I could point out that I have a picture of myself on the Tropical island card. I'm standing in the center of the island in a long black Western duster with a cowboy hat on; I'm very small, but I'm there.
Do you still follow the game today?
I really don't. I think the art is too homogenous, too busy for the size. But the art itself is phenomenal, way better than a lot most of the art from when I was playing, and I'm saying it out of honesty, as I'm sure most of the other artists would agree with me.
These are fantastically talented people, but they have a bit too much of the same style. I don't think any of the current artists are bad, they're all better than I'll ever be.
Do you do still work on art direction?
Sometimes I get called to do a directing job and I really enjoy it, but these days I'm mostly doing environmental design on video games. I just finished working on a game, it's called Luna and the Moonling and it's available on Steam.
You also mentioned that you have been diagnosed with Autism late in life?
My wife was watching some television show and she said "oh my god, that's my husband!". She finally convinced me to go in and get tested at the University of Washington Autism Clinic and sure enough, I'm autistic. My brain thinks differently than other people apparently do, and it leads to a lot of misunderstandings and poor communication. I've been working a lot harder on that recently.
It also means I tend to focus more on one thing, which is how I could buckle down and get Magic done so quickly, because I focused on nothing else but Magic for the entire time I worked on it, so I got things done. And now that makes sense.
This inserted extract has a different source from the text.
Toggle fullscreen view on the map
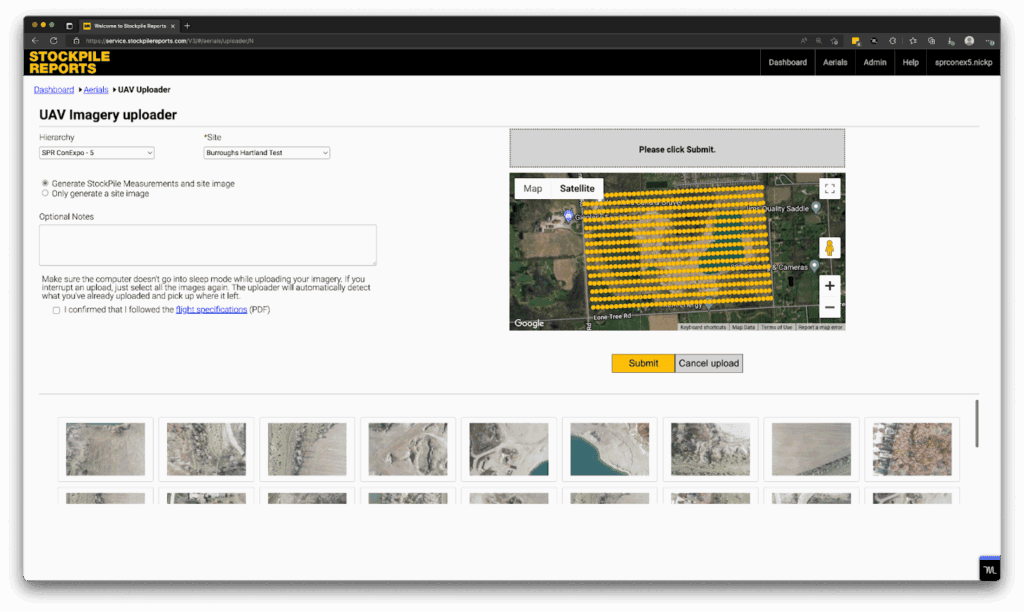 click(x=828, y=189)
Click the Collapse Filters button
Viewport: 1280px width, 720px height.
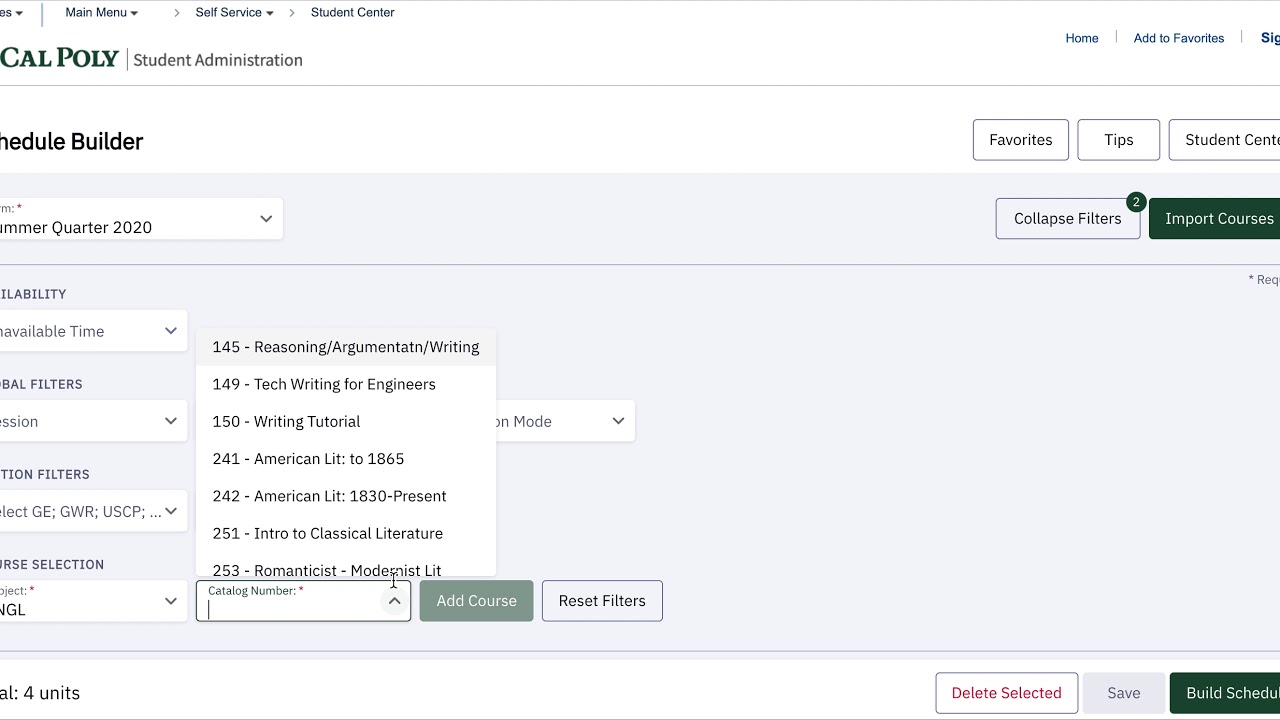1067,219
There's some real downsides to it though, I really need rituals in my life, not in a religious sense, I just need the comfort of knowing what I'm going to be doing at any given time.
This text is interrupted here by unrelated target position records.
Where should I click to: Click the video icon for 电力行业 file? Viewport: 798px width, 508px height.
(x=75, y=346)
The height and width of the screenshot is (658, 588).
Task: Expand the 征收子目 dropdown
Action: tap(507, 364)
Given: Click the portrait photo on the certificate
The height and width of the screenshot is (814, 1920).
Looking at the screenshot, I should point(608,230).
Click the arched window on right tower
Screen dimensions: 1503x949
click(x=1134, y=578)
When plans change suddenly, that can be a big deal to me, and it's really jarring. I also have a lot of trouble with sensory overload. The environment at a GP is really stressful for me and I feel like an animal, so the fact that I actually enjoy interacting with people under those circumstances says a lot about Magic players and how cool they are, because those environments really freak me out.
It's curious how one can discover such an important thing about themselves later in life.
It really is. I would encourage anyone who suspects they are, to go and find out because it is life changing in a good way. It doesn't mean I'm mentally defective or anything, it merely means that my brain thinks in a in a way that's alien to people who aren't autistic.
Thank you for this interview and for giving such personal account of your story.
My father told me one thing when I was very young that stuck with me more than any other lesson. He said that the only thing you really have is your honor, and if you lose it, it is almost impossible to get it back. So I try my best to live honorably and part of that it is being honest with myself as well.